Baxley backed baby box bill sparks debate
Todd Offenbecker of All Phaze Home Services works on caulking around the Safe Haven Baby Box installed at the Ocala Fire Rescue Headquarters at the MLK First Responder campus on Northwest Martin Luther King Jr. Avenue in Ocala in this December file photo. [Bruce Ackerman/Ocala Gazette]
Despite support for the measure (SB 122), Health and Human Services Appropriations Chairman Sen. Aaron Bean, R-Fernandina Beach, said the nearly hour-long discussion on the bill showed there’s still room for improvement.
“I know there’s still disagreement. I think it’s very clear, it’s very clear to Senator Baxley, that there’s work to be done on this bill to get it in a better position,” said Bean, referring to bill sponsor Dennis Baxley, R-Ocala.
The bill would change state law on surrendering infants and would allow babies up to 30 days old to be placed in a “newborn infant safety device” located on exterior walls of fire stations, emergency medical-services stations or hospitals. The bill requires that the devices have design features included in those made by Safe Haven Baby Boxes. Baxley denied that the bill would only benefit the Indiana-based nonprofit.
Ocala dedicated the first Safe Haven Baby Box in the state in December at the new MLK First Responder Campus.
Equipped with heating and cooling systems, the box locks once a baby is left inside. A silent alarm goes off, alerting firefighters. Ocala paid $11,300 for the box and will pay a $200 yearly lease, according to the contract.
Opposing the bill is A Safe Haven for Newborns, a nonprofit group that has worked with 5,000 Florida women in the past 20 years.
According to a legislative staff analysis, 386 newborns have been abandoned in Florida since 2000, when a state law allowing parents to leave babies at fire stations or hospitals first passed. Of those, 62 infants were not physically handed off. Thirty-two of those babies died.

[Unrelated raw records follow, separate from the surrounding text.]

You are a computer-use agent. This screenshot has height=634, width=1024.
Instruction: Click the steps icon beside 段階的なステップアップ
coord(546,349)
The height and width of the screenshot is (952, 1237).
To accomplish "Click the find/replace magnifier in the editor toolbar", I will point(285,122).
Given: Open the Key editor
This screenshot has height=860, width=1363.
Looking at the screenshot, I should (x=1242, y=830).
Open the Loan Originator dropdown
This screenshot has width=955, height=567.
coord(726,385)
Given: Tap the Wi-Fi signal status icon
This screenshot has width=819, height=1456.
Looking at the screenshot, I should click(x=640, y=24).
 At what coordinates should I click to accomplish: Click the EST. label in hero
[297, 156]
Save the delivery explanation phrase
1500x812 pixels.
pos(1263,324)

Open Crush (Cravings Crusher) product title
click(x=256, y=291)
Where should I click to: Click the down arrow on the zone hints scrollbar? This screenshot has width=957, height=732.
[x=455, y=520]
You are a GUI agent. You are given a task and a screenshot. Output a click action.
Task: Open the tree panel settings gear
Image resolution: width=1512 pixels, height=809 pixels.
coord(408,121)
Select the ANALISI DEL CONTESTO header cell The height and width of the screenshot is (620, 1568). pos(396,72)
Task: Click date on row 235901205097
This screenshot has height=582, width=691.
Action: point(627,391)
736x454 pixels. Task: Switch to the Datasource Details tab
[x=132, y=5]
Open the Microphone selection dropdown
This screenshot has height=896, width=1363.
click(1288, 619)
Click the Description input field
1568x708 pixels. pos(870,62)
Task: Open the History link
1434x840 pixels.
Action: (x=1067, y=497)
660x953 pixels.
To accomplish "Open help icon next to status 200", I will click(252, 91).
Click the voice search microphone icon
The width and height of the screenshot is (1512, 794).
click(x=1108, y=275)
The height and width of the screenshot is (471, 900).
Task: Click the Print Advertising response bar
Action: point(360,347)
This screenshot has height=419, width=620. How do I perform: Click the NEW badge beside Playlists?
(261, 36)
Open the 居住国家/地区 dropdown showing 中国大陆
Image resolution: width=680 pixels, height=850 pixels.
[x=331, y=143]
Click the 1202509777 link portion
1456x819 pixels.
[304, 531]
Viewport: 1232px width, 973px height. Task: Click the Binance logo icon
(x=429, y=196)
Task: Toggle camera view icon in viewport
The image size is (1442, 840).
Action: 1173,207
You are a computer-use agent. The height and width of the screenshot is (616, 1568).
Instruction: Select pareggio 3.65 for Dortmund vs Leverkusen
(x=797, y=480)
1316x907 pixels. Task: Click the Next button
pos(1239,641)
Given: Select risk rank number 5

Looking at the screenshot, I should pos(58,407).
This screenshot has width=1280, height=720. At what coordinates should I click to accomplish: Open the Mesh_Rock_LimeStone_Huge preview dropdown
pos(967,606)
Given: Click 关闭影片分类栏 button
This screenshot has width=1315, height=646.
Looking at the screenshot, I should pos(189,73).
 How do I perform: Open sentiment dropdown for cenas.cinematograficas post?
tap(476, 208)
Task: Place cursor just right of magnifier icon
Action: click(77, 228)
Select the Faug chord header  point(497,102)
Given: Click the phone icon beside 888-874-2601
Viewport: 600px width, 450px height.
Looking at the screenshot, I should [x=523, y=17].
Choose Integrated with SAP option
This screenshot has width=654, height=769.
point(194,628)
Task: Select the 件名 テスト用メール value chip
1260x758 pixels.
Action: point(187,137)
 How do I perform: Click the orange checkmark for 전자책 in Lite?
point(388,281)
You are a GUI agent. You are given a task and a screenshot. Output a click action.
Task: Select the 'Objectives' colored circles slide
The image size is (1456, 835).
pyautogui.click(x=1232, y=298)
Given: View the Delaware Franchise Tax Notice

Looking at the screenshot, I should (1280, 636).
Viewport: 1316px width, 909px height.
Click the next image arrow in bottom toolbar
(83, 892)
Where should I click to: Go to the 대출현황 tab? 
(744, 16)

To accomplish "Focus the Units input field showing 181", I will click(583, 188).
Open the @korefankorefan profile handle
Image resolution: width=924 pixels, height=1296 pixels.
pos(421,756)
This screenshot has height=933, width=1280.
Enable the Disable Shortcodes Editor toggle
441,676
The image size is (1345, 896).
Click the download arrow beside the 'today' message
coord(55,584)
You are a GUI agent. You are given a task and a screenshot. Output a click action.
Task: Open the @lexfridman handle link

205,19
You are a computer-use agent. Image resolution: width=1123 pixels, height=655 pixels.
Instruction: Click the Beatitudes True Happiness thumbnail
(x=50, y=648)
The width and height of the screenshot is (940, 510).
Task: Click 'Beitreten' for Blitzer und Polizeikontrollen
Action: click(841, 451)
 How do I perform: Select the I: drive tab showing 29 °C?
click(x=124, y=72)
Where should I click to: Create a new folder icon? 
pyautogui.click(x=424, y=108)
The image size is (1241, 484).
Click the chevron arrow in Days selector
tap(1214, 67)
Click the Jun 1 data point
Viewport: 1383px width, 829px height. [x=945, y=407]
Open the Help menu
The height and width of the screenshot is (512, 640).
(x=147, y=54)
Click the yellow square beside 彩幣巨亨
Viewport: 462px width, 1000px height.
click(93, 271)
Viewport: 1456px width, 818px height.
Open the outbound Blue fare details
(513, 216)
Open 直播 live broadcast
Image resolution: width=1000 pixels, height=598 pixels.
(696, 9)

Baxley said his bill would increase choices for women by allowing them to use the boxes, adding that nine other states have passed similar legislation.
“This is about the rescue,” Baxley said.
Opponents, though, worry that baby boxes will keep women who surrender newborn infants from getting follow-up counseling. It also would preclude getting the infants’ medical backgrounds.
Sen. Lauren Book, D-Plantation, worried that Baxley’s bill doesn’t spell out what would happen with infants after they are placed in the boxes.
“There are custody issues,” Book said.
A surveillance system required by the bill has led some lawmakers to believe that Baxley’s bill would benefit only Safe Haven Baby Boxes.
“The specifications in the bill would point to Safe Haven Baby Boxes. Can you explain why that’s the case in the bill,” Sen. Shevrin Jones, D-West Park, asked Baxley.
Baxley said the details included in the bill are guidelines.
“You can design this and put this together yourself by the specifications. There’s nothing tied to selling baby boxes about this,” Baxley said. “To advocate that this is about them making money, they are not making money. Not that kind of money. They are not making near what some of the other organizational leaders are making on children’s issues. Believe me. They are interested in sparing kids and giving them a chance to have a life.”